No Gap Between Expectation and Experience
Abkhasians start out with great expectations that they will be a part of the community well into their old age.
Via Growing Younger:
“From the beginning, there is no gap between expectation and experience. Abkhasians expect a long and useful life and look forward to old age with good reason; in a culture which so highly values continuity in its traditions, the old are indispensible in their transmission. The elders preside at important ceremonial occasions, they mediate disputes and their knowledge of farming is sought. They feel needed, because in their own minds and everyone else’s, they are. They are the opposite of burdens; they are highly valued resources.”
Khfaf Lazuria, the 139 Year Old Woman
Talk about pushing the limits. Khfaf Lazuria is famous for her longevity and vitality well past 100.
Here is a picture of Khfaf at 137:
Via Growing Younger:
“It may be difficult to believe, but I have had the pleasure of meeting and knowing a delightful woman 139 years old. Khfaf Lazuria, according to the official register of her native village of Kutol, Abkhasia, was born on October 18, 1835; in 1974, she was perhaps the oldest woman alive.
She was quite small. I was told that she had been taller, but had seem to have shrunk with the years. She was about five feet tall and like most Abkhasians, slender. Her face was astonishingly smooth with few wrinkles. Her eyes were bright, curious, alive–and often full of mischief. She had a keen sense of humor and laughed easily.”

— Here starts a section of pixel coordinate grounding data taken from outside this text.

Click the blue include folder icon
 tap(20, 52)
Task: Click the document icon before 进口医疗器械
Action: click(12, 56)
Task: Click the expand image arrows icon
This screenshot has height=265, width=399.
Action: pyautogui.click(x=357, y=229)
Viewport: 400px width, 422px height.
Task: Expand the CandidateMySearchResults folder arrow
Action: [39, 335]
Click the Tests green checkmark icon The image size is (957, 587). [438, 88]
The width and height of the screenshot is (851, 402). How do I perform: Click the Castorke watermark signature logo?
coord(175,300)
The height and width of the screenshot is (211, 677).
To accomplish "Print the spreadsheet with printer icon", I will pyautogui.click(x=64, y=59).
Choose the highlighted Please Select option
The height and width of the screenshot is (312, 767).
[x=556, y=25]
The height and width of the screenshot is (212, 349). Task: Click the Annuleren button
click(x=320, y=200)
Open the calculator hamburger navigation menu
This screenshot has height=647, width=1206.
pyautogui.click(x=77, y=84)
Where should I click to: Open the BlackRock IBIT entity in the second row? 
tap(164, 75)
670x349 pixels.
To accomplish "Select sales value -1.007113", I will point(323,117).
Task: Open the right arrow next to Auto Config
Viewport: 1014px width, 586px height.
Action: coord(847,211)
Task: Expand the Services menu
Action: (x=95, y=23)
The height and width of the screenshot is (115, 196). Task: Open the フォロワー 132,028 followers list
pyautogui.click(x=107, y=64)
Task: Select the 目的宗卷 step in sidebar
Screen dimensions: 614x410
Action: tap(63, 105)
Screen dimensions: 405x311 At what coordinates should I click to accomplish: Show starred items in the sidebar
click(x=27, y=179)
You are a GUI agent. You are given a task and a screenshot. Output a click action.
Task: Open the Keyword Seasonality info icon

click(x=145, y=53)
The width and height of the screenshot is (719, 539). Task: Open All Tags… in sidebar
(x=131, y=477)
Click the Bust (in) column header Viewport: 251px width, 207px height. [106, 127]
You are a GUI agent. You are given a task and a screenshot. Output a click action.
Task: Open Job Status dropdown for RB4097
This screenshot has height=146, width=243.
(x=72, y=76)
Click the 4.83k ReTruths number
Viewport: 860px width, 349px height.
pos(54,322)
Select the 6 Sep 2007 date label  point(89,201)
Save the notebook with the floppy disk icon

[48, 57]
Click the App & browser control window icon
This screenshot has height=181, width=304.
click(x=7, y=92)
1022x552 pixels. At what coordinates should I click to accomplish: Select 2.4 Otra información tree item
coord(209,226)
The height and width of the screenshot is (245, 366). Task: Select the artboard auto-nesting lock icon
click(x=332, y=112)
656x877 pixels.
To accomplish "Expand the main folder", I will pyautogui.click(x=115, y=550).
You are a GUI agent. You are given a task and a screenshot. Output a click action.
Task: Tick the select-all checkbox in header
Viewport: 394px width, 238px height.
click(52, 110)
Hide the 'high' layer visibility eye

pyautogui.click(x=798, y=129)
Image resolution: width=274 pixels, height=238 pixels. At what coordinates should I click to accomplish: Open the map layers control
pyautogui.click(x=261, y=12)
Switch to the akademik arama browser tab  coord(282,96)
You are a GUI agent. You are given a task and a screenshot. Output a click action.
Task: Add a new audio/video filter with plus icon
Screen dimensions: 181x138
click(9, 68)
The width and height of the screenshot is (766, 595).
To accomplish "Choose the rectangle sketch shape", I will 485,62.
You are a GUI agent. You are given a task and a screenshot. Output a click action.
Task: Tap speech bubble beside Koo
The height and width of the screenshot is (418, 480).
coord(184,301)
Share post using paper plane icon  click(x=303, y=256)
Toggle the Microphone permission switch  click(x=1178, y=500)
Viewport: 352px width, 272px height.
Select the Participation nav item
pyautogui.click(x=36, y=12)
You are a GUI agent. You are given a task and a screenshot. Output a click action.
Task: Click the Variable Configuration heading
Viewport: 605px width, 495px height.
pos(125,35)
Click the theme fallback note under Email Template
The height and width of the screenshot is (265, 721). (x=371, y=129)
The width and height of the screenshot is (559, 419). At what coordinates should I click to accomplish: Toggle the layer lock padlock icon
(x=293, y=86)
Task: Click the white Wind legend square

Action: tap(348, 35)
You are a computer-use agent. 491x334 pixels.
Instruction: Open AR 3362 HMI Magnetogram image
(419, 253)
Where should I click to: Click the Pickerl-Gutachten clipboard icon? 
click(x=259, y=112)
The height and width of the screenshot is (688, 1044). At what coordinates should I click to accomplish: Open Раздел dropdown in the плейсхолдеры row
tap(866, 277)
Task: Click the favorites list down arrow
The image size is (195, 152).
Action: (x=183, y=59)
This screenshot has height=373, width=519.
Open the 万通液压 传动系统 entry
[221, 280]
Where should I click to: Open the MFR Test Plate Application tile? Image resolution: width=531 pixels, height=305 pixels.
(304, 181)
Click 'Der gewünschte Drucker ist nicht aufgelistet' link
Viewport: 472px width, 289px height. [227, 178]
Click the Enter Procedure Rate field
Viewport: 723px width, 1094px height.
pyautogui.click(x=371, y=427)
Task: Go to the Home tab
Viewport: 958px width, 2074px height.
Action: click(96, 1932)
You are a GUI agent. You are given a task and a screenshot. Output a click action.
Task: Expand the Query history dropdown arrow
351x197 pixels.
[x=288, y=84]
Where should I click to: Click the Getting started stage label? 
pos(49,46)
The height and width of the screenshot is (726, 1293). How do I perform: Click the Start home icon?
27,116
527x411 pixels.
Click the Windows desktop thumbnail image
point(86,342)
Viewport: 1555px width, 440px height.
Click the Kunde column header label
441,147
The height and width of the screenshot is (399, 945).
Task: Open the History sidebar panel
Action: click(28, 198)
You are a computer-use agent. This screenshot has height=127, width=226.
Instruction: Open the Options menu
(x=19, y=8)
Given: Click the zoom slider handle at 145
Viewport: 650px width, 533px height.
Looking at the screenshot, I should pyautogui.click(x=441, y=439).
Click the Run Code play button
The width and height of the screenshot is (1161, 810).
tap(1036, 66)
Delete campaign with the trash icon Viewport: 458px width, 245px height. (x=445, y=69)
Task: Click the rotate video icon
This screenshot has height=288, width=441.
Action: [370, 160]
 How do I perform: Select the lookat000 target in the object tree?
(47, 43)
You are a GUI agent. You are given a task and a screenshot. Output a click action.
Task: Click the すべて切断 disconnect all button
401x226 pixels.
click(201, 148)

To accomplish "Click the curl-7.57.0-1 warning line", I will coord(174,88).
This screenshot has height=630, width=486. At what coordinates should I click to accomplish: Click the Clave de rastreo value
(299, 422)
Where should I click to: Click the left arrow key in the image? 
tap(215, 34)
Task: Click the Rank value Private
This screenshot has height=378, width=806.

Well, there you have it–the Abkhasian recipe for longevity:
sex, diet, work, and kinship
Maybe you don’t want to live as long as the Abkhasians, but maybe you do want to reset your mental model for what aging or old age could be like.
And maybe, just maybe you want to push whatever idea you had about how long you might live, closer to a new limit. Maybe not 144 like Khfaf Lazuria, but let’s say 120.
As Tony Horton might say, “Aging is for people that don’t know any better.”